The Kudremukh Iron Ore Company Ltd. (KIOCL) may have closed its mines in Kudremukh, but for environment activist Niren Jain the struggle for justice has just begin.
Nearly 13 years after Mr. Jain’s offices were raided, computers seized and emails “hacked” when he was campaigning against the iron ore project, the Judicial Magistrate First Class II in Mangaluru ordered the registration of a criminal case against the then Deputy Conservator of Forests (Kudremukh) Anita S. Arekal. In July, the KMFC II had ordered for registration of a case under Information Technology Act, 2000, and the Indian Telegraph Act, 1885.
The issue stems from April 2004, when forest officials raided and seized digital material from his office. “There was no case and no offence filed against me then. Forest officers just barged in and took my laptops to check the mails we were sending as part of the campaign against the mining operations,” said Mr. Jain.
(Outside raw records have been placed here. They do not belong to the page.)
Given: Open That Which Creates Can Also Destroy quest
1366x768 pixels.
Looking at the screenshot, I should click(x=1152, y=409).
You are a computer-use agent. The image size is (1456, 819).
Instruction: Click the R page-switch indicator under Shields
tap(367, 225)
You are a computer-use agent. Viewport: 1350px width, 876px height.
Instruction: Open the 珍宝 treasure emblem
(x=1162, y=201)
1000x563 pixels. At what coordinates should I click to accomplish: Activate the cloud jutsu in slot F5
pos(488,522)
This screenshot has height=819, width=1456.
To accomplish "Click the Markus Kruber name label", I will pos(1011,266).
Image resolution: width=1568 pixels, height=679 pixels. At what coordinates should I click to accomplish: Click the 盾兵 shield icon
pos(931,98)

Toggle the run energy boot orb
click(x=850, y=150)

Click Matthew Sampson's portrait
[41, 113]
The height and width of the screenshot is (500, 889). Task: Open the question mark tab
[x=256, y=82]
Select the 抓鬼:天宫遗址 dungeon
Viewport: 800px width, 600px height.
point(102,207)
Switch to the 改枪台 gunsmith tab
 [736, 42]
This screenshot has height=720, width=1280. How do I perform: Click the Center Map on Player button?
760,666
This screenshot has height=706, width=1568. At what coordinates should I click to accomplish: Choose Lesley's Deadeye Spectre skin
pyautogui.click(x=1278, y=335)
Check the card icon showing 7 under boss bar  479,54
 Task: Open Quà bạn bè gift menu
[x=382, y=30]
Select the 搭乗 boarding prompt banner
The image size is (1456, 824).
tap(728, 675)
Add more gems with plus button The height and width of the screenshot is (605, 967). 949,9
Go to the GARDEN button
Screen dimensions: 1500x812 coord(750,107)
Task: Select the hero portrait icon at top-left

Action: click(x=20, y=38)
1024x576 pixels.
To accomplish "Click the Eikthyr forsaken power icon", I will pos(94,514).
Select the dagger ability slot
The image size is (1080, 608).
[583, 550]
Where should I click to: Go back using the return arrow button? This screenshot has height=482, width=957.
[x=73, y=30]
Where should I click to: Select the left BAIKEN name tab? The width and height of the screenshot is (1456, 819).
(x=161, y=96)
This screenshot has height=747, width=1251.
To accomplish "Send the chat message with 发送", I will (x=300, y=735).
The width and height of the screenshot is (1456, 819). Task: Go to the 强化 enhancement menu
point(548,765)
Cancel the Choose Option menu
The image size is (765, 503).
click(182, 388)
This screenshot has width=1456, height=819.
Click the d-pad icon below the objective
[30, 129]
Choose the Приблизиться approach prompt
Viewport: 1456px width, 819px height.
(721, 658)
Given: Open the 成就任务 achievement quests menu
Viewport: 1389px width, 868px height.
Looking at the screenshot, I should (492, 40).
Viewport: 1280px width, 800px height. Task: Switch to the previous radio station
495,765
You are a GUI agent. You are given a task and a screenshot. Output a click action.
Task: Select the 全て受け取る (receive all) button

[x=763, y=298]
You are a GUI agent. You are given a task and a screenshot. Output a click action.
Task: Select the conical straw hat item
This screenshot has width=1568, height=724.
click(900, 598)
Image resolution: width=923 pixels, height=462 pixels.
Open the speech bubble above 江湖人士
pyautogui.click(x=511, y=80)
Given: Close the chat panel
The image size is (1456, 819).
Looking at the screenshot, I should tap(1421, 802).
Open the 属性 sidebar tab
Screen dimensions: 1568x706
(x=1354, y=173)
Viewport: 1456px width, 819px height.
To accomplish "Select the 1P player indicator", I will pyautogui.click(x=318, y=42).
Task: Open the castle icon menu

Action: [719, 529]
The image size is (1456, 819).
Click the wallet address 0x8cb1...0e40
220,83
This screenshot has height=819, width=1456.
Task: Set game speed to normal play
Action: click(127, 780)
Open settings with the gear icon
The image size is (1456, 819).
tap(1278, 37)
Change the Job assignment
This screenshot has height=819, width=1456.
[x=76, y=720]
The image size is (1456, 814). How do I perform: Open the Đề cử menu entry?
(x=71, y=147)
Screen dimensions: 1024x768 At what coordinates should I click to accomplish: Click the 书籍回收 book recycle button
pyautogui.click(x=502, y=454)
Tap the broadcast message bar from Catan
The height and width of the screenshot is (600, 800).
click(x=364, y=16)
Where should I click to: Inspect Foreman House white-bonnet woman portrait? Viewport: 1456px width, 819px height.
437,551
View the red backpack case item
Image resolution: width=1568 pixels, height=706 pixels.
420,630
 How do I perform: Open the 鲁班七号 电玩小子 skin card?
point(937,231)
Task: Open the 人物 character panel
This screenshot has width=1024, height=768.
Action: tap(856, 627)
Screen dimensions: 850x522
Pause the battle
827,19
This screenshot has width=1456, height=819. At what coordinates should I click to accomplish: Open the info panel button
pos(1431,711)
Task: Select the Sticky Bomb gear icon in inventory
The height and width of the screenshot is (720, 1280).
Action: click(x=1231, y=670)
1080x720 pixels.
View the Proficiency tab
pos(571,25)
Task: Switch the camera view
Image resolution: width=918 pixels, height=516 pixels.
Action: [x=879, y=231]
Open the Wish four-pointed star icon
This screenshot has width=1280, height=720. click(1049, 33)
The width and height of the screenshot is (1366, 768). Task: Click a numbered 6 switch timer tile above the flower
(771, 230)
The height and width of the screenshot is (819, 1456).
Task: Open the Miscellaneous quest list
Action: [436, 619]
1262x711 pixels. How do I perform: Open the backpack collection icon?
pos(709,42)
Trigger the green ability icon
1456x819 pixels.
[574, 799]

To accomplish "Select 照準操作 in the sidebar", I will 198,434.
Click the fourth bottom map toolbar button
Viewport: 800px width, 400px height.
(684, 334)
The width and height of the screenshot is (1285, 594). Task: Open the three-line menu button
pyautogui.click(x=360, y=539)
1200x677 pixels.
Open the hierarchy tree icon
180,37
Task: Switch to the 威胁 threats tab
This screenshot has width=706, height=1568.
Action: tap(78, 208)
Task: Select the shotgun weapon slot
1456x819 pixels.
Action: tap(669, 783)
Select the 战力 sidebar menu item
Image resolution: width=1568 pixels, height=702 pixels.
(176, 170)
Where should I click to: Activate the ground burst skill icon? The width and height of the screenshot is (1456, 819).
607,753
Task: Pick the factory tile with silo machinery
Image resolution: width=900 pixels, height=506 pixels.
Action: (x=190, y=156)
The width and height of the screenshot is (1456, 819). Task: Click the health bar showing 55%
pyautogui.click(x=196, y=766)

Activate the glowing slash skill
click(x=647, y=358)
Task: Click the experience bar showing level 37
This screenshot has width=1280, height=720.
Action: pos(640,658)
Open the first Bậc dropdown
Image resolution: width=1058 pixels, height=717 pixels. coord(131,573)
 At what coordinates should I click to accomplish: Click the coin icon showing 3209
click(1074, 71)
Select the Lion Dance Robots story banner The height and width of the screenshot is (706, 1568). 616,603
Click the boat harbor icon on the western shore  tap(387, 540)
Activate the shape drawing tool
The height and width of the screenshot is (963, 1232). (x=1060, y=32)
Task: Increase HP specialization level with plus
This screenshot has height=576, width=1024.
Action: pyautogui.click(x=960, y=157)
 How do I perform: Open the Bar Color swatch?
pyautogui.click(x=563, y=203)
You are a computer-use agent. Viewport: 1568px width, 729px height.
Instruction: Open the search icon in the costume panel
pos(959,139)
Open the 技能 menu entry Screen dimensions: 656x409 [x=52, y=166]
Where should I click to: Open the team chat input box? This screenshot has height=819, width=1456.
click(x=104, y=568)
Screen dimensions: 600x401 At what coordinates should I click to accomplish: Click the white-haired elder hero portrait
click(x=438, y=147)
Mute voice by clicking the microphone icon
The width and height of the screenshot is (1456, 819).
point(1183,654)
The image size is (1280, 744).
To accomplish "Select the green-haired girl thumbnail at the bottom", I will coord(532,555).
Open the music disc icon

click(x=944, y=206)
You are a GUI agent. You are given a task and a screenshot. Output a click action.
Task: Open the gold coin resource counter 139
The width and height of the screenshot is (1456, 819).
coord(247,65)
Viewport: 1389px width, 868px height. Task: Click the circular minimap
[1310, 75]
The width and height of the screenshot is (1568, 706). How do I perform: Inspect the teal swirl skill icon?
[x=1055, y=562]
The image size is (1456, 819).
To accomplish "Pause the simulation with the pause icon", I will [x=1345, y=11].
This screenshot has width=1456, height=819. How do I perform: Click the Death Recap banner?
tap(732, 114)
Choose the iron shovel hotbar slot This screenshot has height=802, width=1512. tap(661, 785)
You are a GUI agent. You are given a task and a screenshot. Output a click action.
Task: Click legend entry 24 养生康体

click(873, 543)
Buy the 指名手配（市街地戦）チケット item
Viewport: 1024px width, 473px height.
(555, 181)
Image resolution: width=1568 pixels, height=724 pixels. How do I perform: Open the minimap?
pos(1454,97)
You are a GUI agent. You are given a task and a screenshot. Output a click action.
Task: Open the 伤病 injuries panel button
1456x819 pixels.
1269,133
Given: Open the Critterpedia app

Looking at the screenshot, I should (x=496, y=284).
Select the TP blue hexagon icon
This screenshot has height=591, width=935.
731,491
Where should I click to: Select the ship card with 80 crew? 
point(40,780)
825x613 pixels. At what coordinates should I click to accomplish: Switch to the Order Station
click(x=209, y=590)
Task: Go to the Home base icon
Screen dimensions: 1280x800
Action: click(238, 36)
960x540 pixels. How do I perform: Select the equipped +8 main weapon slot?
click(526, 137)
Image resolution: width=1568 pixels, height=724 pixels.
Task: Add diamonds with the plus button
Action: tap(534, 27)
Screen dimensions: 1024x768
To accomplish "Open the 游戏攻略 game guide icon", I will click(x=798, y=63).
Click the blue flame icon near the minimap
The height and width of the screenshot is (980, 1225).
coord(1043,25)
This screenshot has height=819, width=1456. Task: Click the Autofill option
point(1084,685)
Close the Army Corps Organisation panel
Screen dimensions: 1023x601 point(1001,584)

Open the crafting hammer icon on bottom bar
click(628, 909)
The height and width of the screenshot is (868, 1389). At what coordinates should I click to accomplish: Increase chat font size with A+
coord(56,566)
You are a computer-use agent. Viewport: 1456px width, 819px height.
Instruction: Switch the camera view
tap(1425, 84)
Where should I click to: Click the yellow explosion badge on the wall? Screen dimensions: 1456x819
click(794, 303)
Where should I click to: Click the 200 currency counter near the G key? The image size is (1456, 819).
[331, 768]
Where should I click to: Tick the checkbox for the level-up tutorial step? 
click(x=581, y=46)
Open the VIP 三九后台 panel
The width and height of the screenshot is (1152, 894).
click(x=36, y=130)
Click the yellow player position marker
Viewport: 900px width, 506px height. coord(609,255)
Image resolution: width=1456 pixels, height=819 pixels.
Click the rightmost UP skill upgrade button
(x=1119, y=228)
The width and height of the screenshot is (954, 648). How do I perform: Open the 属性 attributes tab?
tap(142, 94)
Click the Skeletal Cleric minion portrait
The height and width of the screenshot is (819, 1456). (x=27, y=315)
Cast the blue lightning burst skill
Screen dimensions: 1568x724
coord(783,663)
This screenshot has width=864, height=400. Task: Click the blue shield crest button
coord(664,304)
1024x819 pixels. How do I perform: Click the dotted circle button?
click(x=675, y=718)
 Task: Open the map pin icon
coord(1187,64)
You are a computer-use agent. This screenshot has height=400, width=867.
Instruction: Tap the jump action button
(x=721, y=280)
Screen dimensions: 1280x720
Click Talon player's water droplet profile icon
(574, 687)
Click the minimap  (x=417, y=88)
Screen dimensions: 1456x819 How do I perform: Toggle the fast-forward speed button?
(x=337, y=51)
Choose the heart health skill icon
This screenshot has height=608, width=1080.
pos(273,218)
While he filed a private complaint with the local court in 2005, it was only in 2010 that an FIR was filed. By 2015, the Mangaluru police submitted a ‘B’ Report (closing of a case owing to lack of evidence). Mr. Jain had then challenged this report in the court.
Eventually, the Forest Department filed cases of trespassing against Mr. Jain, for his work within the Kudremukh National Park, and which were later squashed in court. In 2011, the High Court deemed the searches illegal, even saying: “...the proceedings is maliciously instituted with the ulterior motive of wrecking vengeance”.
‘Doing my duty’
Ms. Arekal, who is now Additional Chief Conservator of Forests (Social Forestry), called the case “false” and said she was only doing her duty as a government officer.
“Defamation cases against me failed to stand in court, while the police gave me a clean chit...I took action against him because they were conducting projects, rehabilitation of forest dwellers without permission and their activities had also lead to an increase in Naxalism in the area,” she said.